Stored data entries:

*** Begin section ***

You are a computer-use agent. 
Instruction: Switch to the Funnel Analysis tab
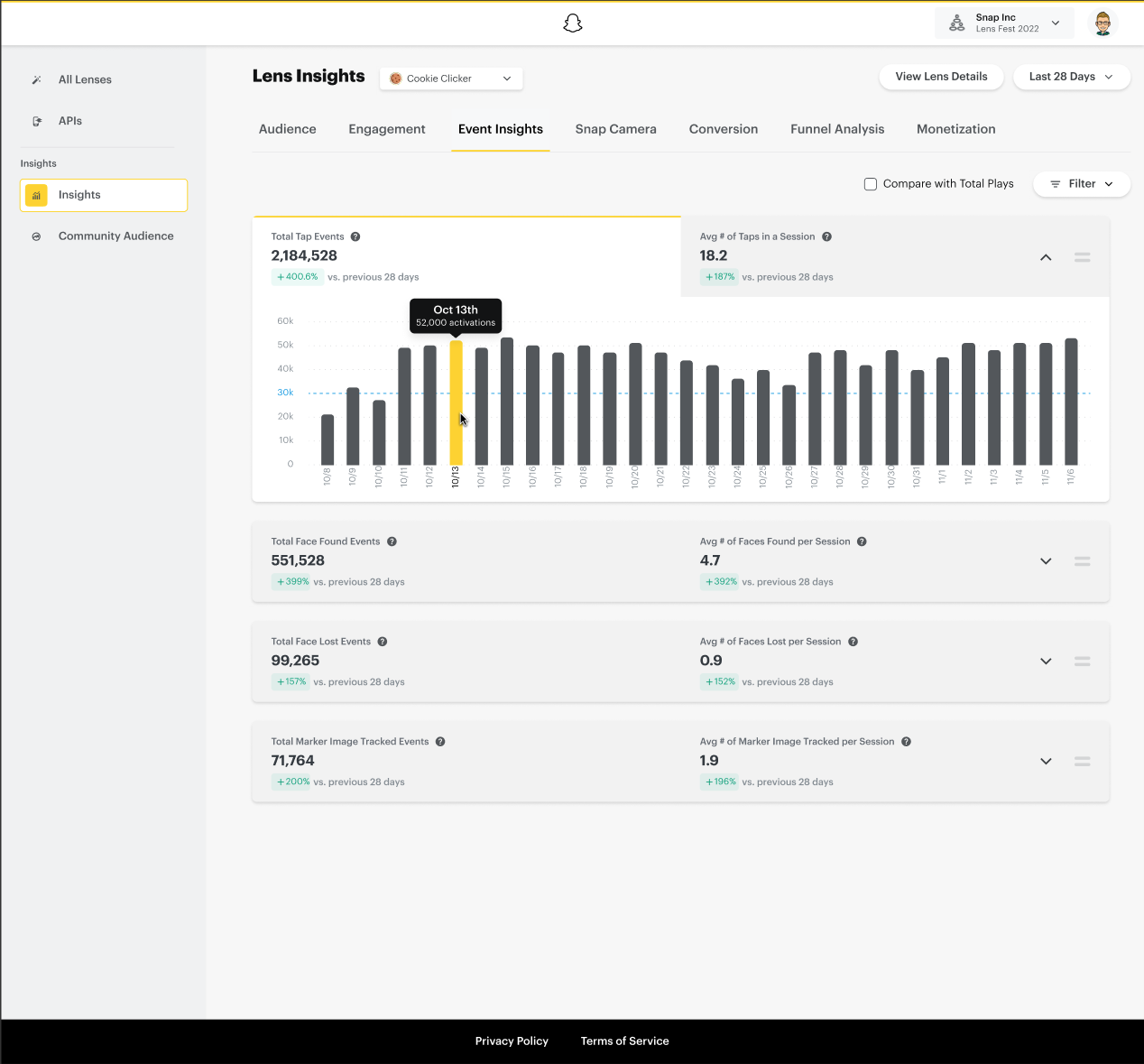[x=837, y=129]

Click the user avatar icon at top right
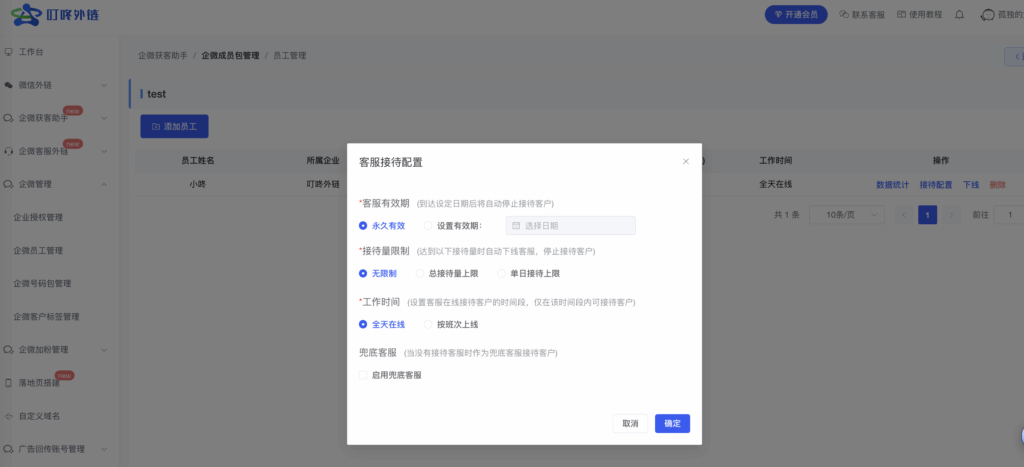tap(988, 15)
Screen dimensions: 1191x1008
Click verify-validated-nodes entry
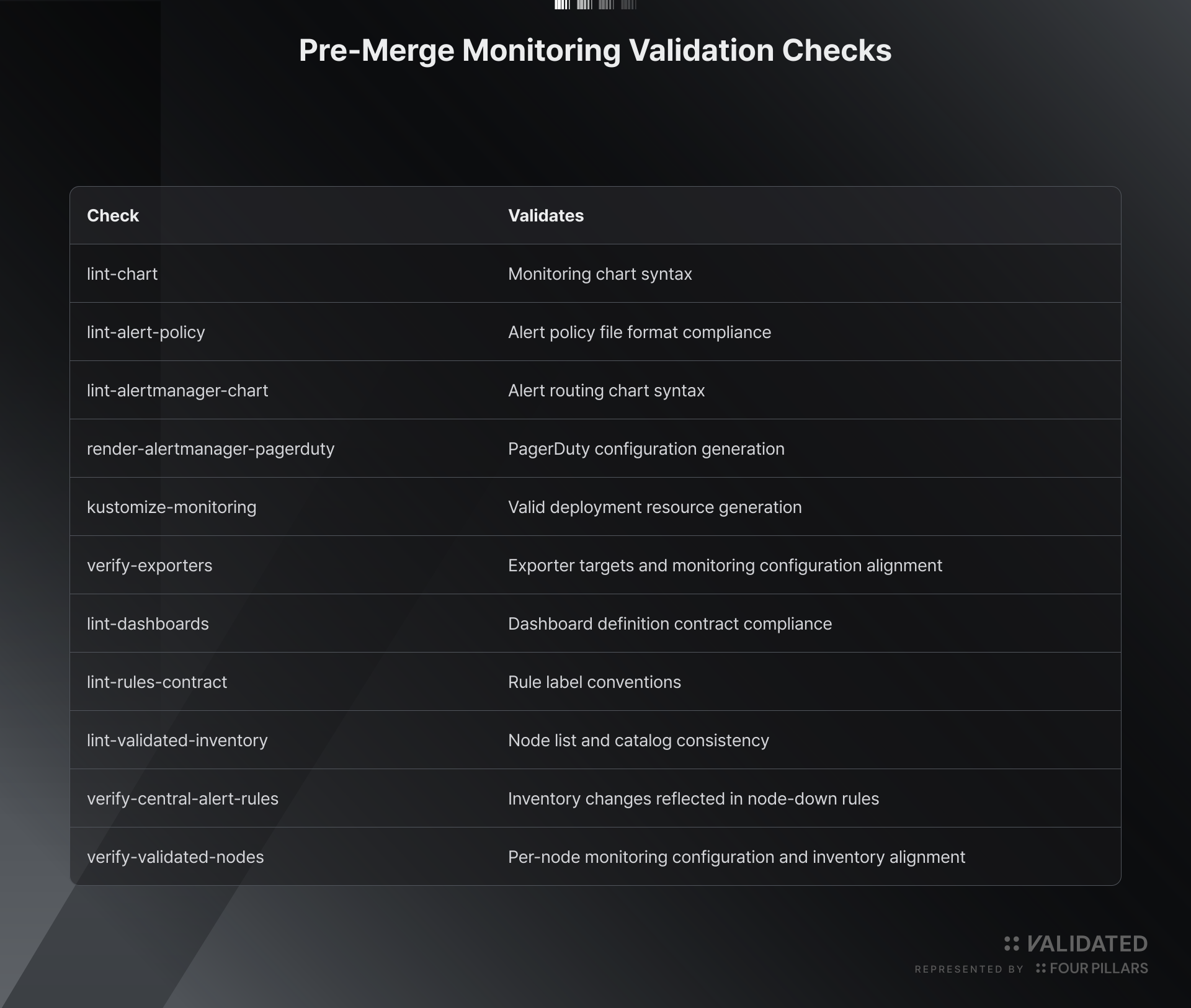[x=175, y=857]
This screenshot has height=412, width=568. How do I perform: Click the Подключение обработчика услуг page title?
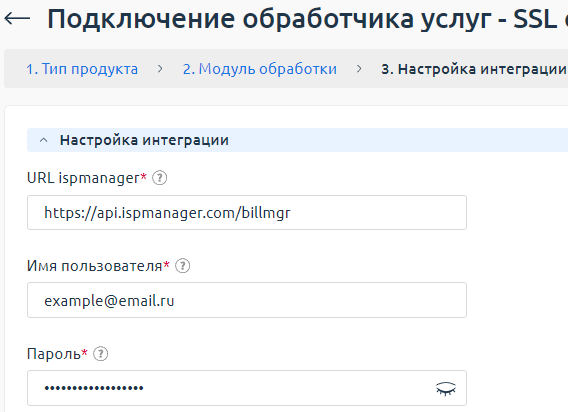click(x=307, y=19)
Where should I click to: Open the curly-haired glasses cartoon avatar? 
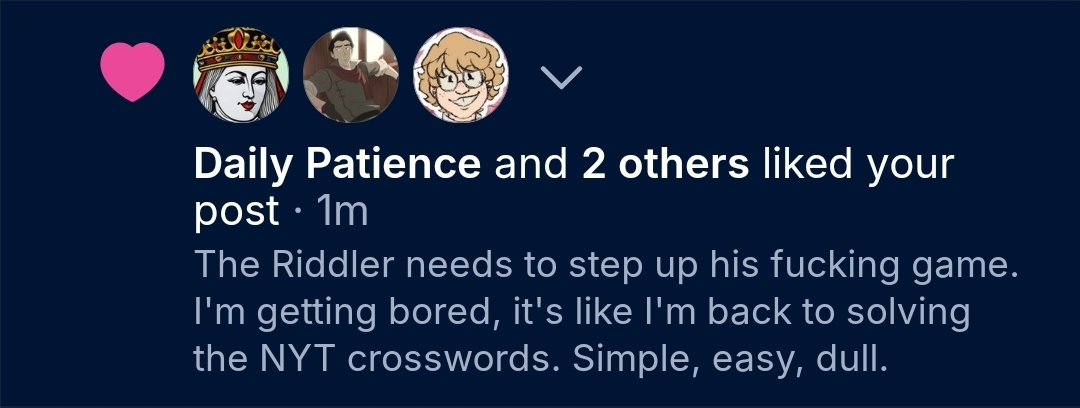(x=460, y=72)
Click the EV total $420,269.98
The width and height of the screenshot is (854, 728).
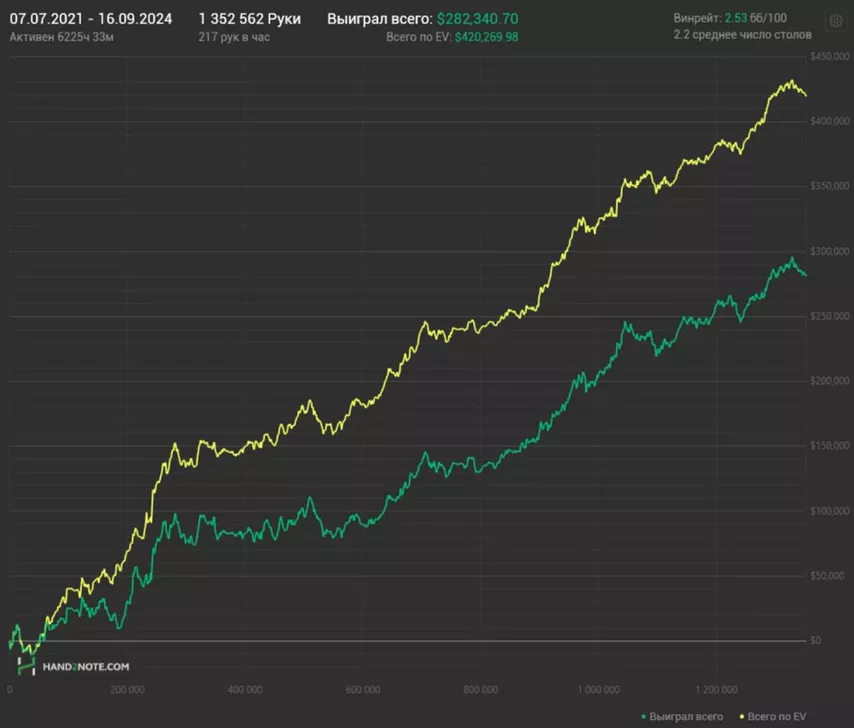(486, 37)
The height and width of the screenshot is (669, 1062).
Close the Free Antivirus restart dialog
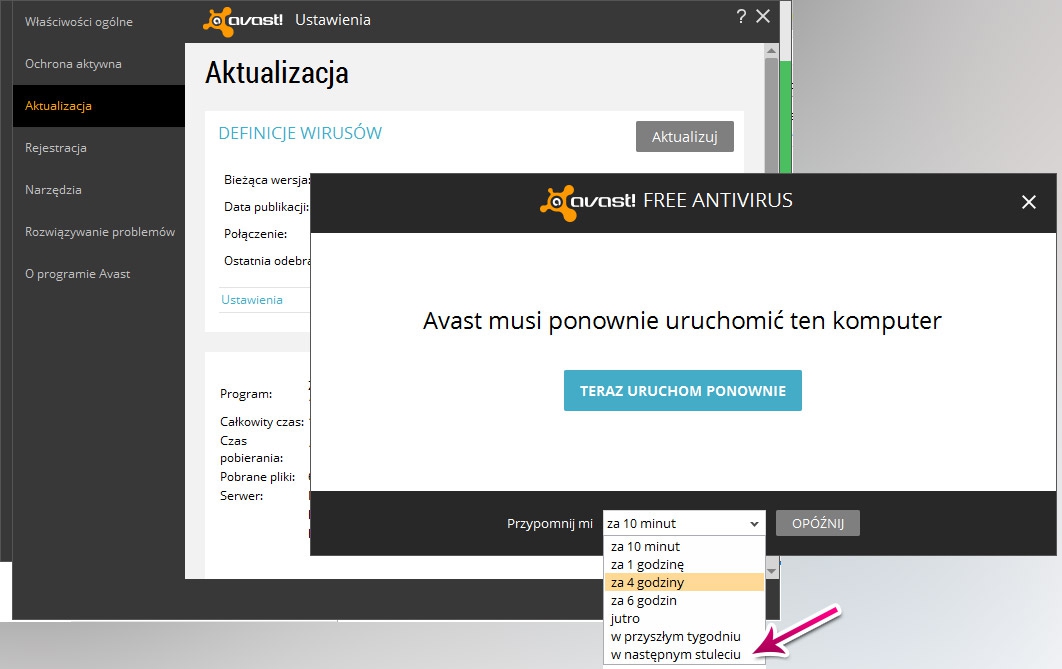[1029, 202]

*** End section ***

**Task details**.
If an entry contains an image, print the rest of that entry exactly and leave the image out.

**Expected answer**.
You are a computer-use agent. 
Instruction: Switch to the Funnel Analysis tab
[x=837, y=129]

Click the user avatar icon at top right
tap(988, 15)
Screen dimensions: 1191x1008
Click verify-validated-nodes entry
[x=175, y=857]
This screenshot has height=412, width=568. How do I perform: Click the Подключение обработчика услуг page title?
click(x=307, y=19)
Where should I click to: Open the curly-haired glasses cartoon avatar? 
(x=460, y=72)
Click the EV total $420,269.98
The width and height of the screenshot is (854, 728).
(486, 37)
The height and width of the screenshot is (669, 1062).
Close the Free Antivirus restart dialog
[1029, 202]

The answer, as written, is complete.